Supecting that children, being children may lug these cats around by their tails.I decided to put a little bit of fusible interfacing --reinforcing material--on the inside of each cat where the tail and the body are attached. I did this yesterday just before flying out the door with my husband to the AGM of a local history society. When I got home and saw the cats lined up obediently on the ironing board with their rumps in the air, the coherence of the universe came flooding back into me. It was impossible to take these guys too seriously.
So that's four cats. Here's the fascinator--I'll find some photos if I can. I may even post one of me in the particualr article after the wedding. A fascinator, as I learned, is the littel proto-hat with odd feathers and beads and bows of various material stuck on a comb or a clip or a little hatlet base. When I first saw them--before I even knew the word--I was astounded at how silly they were.

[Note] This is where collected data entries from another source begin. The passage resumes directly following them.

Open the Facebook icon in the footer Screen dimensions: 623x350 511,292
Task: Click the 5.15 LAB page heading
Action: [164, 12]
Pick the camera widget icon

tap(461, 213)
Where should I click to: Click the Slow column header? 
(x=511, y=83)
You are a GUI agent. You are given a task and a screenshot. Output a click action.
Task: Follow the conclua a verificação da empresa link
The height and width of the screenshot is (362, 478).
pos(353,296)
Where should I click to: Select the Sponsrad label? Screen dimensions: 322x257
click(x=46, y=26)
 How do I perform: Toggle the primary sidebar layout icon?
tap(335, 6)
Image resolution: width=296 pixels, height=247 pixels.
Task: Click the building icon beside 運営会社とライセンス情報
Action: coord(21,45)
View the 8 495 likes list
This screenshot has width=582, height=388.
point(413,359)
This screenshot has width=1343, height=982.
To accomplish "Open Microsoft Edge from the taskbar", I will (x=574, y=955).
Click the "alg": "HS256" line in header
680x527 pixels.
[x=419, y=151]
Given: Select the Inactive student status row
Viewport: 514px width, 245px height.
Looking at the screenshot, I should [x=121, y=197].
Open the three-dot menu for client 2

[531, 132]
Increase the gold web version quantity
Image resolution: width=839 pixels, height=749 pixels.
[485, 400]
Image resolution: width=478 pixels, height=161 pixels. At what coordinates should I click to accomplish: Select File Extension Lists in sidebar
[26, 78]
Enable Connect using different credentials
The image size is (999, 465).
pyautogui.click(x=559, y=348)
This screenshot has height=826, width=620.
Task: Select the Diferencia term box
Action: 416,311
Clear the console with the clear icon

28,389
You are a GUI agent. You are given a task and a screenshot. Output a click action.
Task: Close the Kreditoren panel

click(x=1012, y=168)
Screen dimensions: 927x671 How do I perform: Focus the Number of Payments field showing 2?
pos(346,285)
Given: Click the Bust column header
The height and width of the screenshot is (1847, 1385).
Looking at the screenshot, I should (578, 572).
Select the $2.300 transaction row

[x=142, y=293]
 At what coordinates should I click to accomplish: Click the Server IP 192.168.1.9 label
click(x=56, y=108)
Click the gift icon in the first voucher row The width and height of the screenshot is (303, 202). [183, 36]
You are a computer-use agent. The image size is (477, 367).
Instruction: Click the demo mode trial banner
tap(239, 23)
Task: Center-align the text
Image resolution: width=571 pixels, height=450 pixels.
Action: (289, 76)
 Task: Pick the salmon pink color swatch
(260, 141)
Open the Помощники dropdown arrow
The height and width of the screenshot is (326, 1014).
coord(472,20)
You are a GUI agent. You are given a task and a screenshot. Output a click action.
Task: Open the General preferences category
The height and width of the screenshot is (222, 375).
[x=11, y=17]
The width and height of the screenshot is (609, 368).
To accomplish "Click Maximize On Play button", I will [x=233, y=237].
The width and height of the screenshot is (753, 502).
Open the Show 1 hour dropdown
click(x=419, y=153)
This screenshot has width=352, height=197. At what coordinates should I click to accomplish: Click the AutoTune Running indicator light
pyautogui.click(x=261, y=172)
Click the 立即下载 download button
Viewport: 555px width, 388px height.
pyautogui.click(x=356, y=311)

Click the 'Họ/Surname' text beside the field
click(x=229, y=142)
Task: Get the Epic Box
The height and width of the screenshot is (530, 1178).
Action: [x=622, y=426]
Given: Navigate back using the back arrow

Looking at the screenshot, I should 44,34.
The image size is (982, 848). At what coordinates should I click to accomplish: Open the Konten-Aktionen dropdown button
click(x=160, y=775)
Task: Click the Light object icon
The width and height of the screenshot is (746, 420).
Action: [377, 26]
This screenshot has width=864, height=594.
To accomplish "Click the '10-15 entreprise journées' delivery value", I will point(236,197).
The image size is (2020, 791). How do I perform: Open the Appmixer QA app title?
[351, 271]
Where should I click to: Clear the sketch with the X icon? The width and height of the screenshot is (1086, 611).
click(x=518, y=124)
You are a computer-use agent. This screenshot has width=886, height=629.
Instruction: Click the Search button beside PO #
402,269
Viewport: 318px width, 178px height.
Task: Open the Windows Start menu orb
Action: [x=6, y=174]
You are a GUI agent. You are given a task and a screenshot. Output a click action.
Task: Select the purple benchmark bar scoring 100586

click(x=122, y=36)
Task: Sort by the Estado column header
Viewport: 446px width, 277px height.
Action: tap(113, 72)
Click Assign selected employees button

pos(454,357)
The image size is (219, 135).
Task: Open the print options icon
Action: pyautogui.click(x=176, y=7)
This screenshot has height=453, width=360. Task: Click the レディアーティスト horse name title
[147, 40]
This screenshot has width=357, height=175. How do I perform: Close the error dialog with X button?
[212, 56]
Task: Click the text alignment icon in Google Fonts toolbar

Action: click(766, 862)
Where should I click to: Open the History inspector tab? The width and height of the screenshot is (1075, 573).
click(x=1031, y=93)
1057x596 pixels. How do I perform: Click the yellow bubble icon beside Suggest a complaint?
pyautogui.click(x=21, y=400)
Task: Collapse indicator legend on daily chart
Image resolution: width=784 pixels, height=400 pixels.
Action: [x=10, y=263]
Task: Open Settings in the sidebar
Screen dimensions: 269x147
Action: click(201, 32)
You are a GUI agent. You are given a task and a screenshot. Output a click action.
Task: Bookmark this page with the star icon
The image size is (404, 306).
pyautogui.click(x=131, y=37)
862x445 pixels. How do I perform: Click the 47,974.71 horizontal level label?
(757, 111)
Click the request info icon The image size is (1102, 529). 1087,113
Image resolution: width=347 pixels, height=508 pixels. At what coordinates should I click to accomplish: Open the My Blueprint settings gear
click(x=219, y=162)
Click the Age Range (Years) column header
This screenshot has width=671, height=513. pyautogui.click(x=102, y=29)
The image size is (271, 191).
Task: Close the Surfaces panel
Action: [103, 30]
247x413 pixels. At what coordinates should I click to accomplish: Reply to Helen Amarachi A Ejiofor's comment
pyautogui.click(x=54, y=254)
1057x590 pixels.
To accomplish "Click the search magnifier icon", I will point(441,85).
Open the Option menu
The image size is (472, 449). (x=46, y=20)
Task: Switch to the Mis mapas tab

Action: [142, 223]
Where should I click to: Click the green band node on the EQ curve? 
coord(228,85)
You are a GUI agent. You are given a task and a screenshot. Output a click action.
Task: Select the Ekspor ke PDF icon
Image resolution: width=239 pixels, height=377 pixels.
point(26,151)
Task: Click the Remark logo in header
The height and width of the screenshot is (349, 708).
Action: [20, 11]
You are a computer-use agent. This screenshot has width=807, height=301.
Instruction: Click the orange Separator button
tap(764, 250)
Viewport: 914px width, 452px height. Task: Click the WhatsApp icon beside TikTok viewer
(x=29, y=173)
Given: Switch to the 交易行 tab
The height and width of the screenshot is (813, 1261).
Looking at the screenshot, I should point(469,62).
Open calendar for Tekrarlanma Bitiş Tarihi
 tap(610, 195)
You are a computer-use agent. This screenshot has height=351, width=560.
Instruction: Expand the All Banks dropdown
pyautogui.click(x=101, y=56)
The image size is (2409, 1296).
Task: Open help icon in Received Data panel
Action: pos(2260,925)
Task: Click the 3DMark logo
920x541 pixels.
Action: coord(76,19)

When I learned they were called fascinators, it occurred to me that perhaps it was something somehow derived from the times of the empire in India learned from the cobra tamers--something like they used to captivate the attention of the cobra. I chuckled at my own little idea until I sat behind a woman at a wedding with one of those fascinators. It had feathers that quivered in the slightest breeze--it was a drafty church, so there was a fair bit of quivering--and coils of ribbon looped back upon itself. If we had not been obliged to stand up for the bride, I might have been fascinated into a hypnotic state.
Perhaps as a defensive maneuver--a counter hypnotic trancing device, or perhaps because the hat the woman first showed me looked so like a scene from Alice in Wonderland with me as the Mad Hatter, I now own my own fascinator. I was told it looks perfect with my dress--a story for another day.
Labels: fascinators, knitting, Writing in the Sand
8 Comments:
I loved hats as a teen, but they were never really "en vogue" in Oklahoma, mores the pity!
I never got the hang of knitting, although I mastered crocheting as a child of 9 or 10, I just never seem to make the time for it.
:) Terri
I'd love to see you in your dress and fascinator. I'm visualizing somewhat fuzzy swirls of intermingled emerald green, a dark rich turquoise, and purple.
KEEP YOUR DAY JOB // KNITTING WILL NEVER MAKE YOU RICH // SCORRIE //
Hats are great fun but I have the hypothesis that hats and windy places don't mix too well.
My hats up here are usually something wooly that lies close to my head. Not much of a fashion statement to work with in that!
I'll send photos. Morris has not seen dress yet so I must not give any clues away.
I adore hats and have worn quite serious ones at multiple junctures in my life.
I was amused to be told once that dangling earrings have the same impact on a man as on a cat - their eye is irresistibly pulled to the slight motion, but unlike a cat, from there to the curve of cheek and throat. Sounds like the hat "fascinators" pull the same trick.
Hmm, Hayden, I never thought about that aspect of fascinators. Interesting.
I do love hats, too. When I see them on other people I admire them but rarely have I been brave enough to wear one. On the occasions I did I thoroughly enjoyed it.
In fact, you're wearing a hat in your photo.